Abb.: Der Durchmesser der Diamant-Zonenplatte zur Nano-Fokussierung intensiver Strahlung aus einem Röntgenlaser beträgt 0,5 Millimeter – gerade groß genug um den Laserstahl aufzusammeln (links). Die äußersten Ringe sind nur 100 Nanometer dick und werden zum Mittelpunkt hin dicker (rechts; Bilder: PSI, M. Fischer; REM-Aufnahme PSI)

Genau hier setzt Christian David, Experte für Röntgenoptik am PSI, mit seinen Ideen an. Er beschäftigt sich bereits jetzt mit der Instrumentierung für den geplanten schweizerischen Röntgenlaser Swissfel.
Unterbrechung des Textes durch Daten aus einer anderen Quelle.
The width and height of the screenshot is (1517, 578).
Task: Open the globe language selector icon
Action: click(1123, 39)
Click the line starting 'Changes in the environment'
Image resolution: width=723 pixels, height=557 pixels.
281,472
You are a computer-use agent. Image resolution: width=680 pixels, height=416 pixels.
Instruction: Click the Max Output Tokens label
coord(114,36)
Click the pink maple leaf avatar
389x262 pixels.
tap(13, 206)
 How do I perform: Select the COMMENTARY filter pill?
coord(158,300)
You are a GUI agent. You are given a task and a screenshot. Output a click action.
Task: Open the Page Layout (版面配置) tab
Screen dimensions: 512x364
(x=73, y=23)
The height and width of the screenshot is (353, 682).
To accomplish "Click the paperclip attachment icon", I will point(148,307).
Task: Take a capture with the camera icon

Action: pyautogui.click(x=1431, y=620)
Während man in den USA und Japan in erster Line auf Spiegelsysteme zur Bündelung der Lichtpulse setzt, entwickeln David und sein Team Röntgenlinsen, die nicht auf Reflektion sondern auf Diffraktion beruhen. Diese Linsen sind als Fresnel-Zonenplatten ausgeführt – sie bestehen aus konzentrischen Ringen, die abwechselnd verschiedene optische Eigenschaften haben. Für Röntgenstrahlung mit einer tausendmal kleineren Wellenlänge als sichtbares Licht müssen diese Ringstrukturen jedoch erheblich kleiner sein: nur etwa 100 Nanometer dick. Zu ihrer Herstellung bedient sich David der Nanolithographie, eines Verfahrens, das bei der Produktion von Computerchips Anwendung findet.
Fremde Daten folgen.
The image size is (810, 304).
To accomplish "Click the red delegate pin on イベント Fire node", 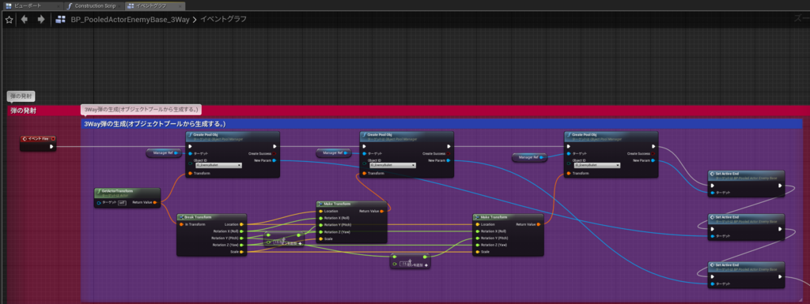I will (53, 139).
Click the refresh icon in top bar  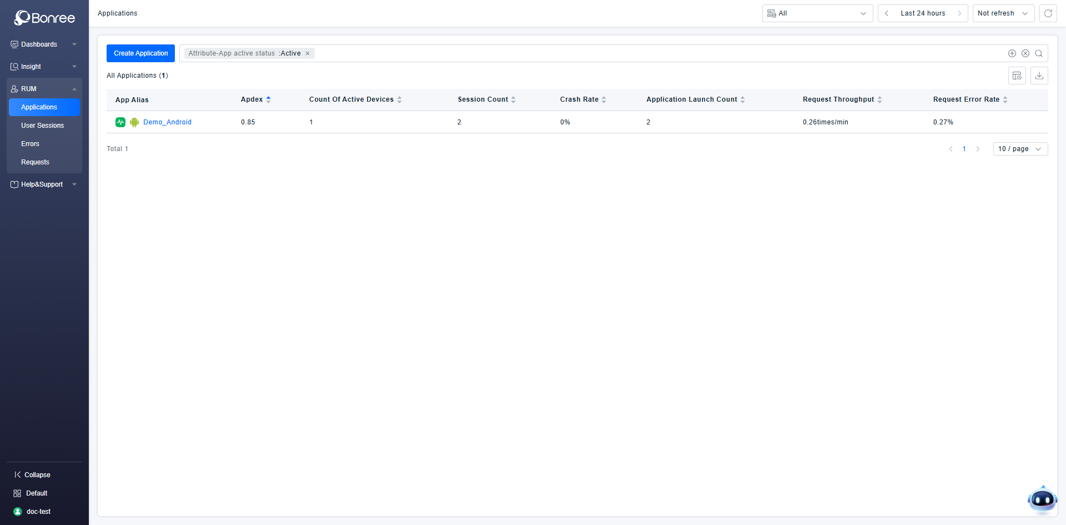click(1048, 13)
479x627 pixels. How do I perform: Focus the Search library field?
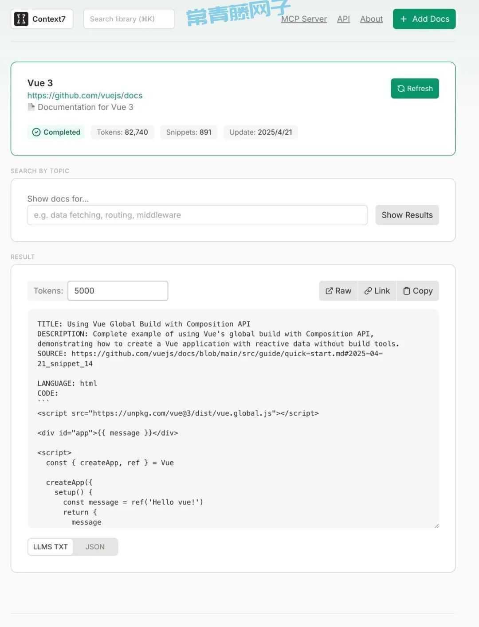[129, 19]
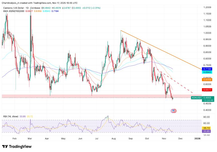Click the Aug label on the time axis
This screenshot has width=217, height=152.
click(x=113, y=138)
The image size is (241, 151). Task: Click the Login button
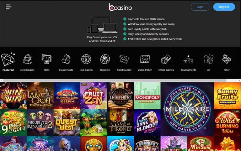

Der Einsatz von Zonenplatten zur Fokussierung von Röntgenstrahlung ist an sich nichts Neues. Allerdings wurden Zonenplatten für Experimente an Röntgenlasern nicht ernsthaft in Erwägung gezogen. Man ging davon aus, dass ihre fragilen Nanostrukturen durch das extrem intensive Röntgenlicht sehr rasch zerstört würden. Dies bewahrheitete sich zunächst auch in Versuchen, die David mit seinen Kollegen am Laser in Stanford durchführte: herkömmliche Zonenplatten aus Goldstrukturen waren bereits nach kürzester Zeit im heißen Strahl buchstäblich zerflossen.
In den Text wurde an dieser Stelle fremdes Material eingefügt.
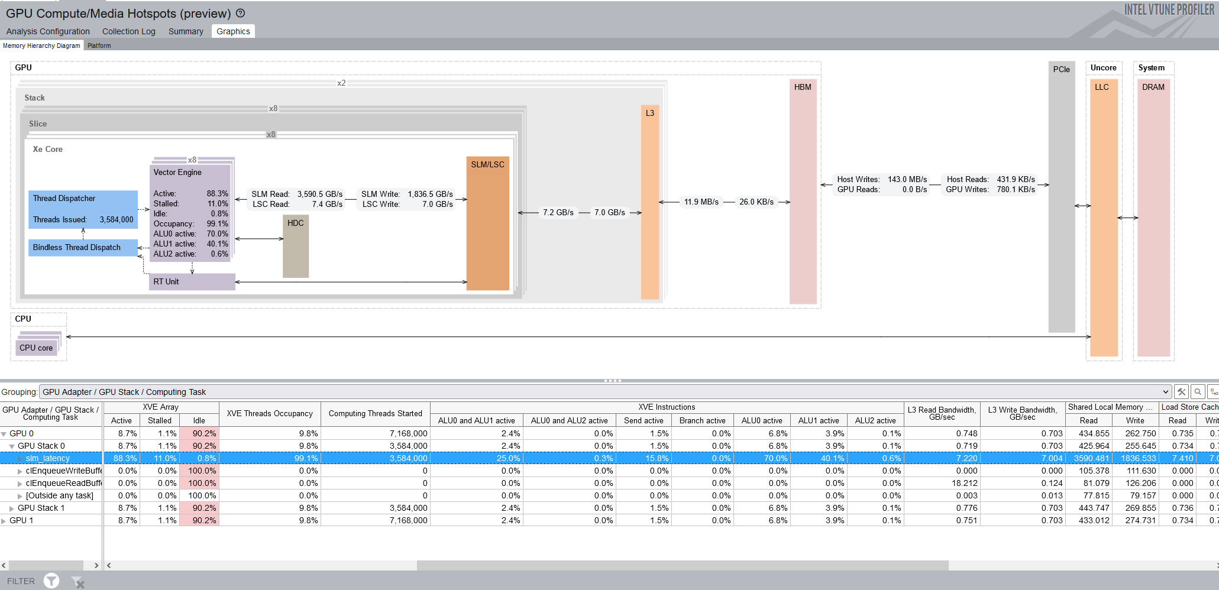Click right arrow of tree pane scrollbar
This screenshot has width=1219, height=590.
[96, 566]
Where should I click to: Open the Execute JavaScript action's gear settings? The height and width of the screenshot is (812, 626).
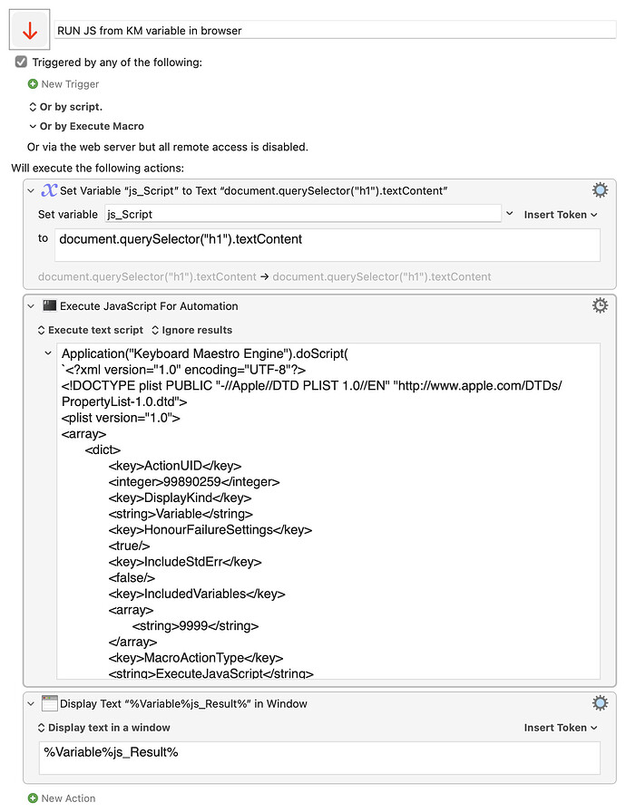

Die ideale Alternative bietet Diamant. Es ist das Material mit der höchsten Wärmeleitfähigkeit. Es zersetzt sich auch nicht, wenn es erwärmt wird und ist für Röntgenlicht fast transparent. Jedoch wurde dieses Material noch nie für Zonenplatten verwendet, sodass ein Prozess zur ihrer Herstellung entwickelt werden musste. Durch Beschuss mit Sauerstoff-Ionen konnten sehr schmale und vergleichsweise tiefe Ringstrukturen in den Diamant geätzt werden. Zusätzlich wurden die Strukturen an der Universität Helsinki mit hochschmelzendem Iridium gefüllt. Es zeigte sich, dass diese Materialkombination dem Röntgenlaser in Stanford auch auf Dauer widerstehen konnte.

Abb.: Der von einer diamantenen Zonenplatte fokussierte Röntgenlaserpuls erzeugt Krater in einer Metalloberfläche. Bei voller Pulsstärke beträgt deren Durchmesser einige Tausend Nanometer (links), während bei tausendfacher Abschwächung Krater mit 500 Nanometer (rechts) oder kleiner entstehen. (Bild: PSI-REM-Aufnahmen)

Aufgabe der Linsen ist, viel Strahlungsenergie auf einen möglichst kleinen Punkt zu konzentrieren. Zu messen, einen wie kleinen Punkt man optimal erreichen sollte, stellte sich als ein eigenes Problem heraus. Eine Messung mit herkömmlichen Methoden konnte nicht durchgeführt werden – durch die hohe Spitzenleistung im Brennpunkt der Zonenplatten wären die üblicherweise genutzten Teststrukturen durchlöchert worden. Stattdessen nutzten die Forscher am amerikanischen Laser diesen zerstörerischen Effekt, indem sie die Größen von Löchern in Metalloberflächen bestimmten, die von den fokussierten Röntgenpulsen erzeugt wurden. Daraus ließ sich eine Fokusgröße von 320 Nanometern ableiten – bei einem Querschnitt des ursprünglichen Strahls von 0,5 Millimeter. Das Röntgenlicht war an diesem Punkt 100.000-mal intensiver als im ursprünglichen Strahl. Rekord!

Die Leistungsfähigkeit der diamantenen Fresnel-Zonenplatten lässt sich noch deutlich steigern. Zum einen war die Fokusgröße durch chromatische Aberration begrenzt. Die Bandbreite der „Farben“ wird beim SwissFEL jedoch deutlich kleiner sein als in Stanford, sodass dort eine zehnfach höhere Konzentration der Strahlungsdichte möglich sein dürfte. Auch die Effizienz der Zonenplatten lässt sich noch steigern: in den beschriebenen Experimenten wurde nur zehn Prozent der ankommenden Energie im Brennpunkt konzentriert. Bereits Ende dieses Jahres wollen die Schweizer Werte von über dreißig Prozent erreichen.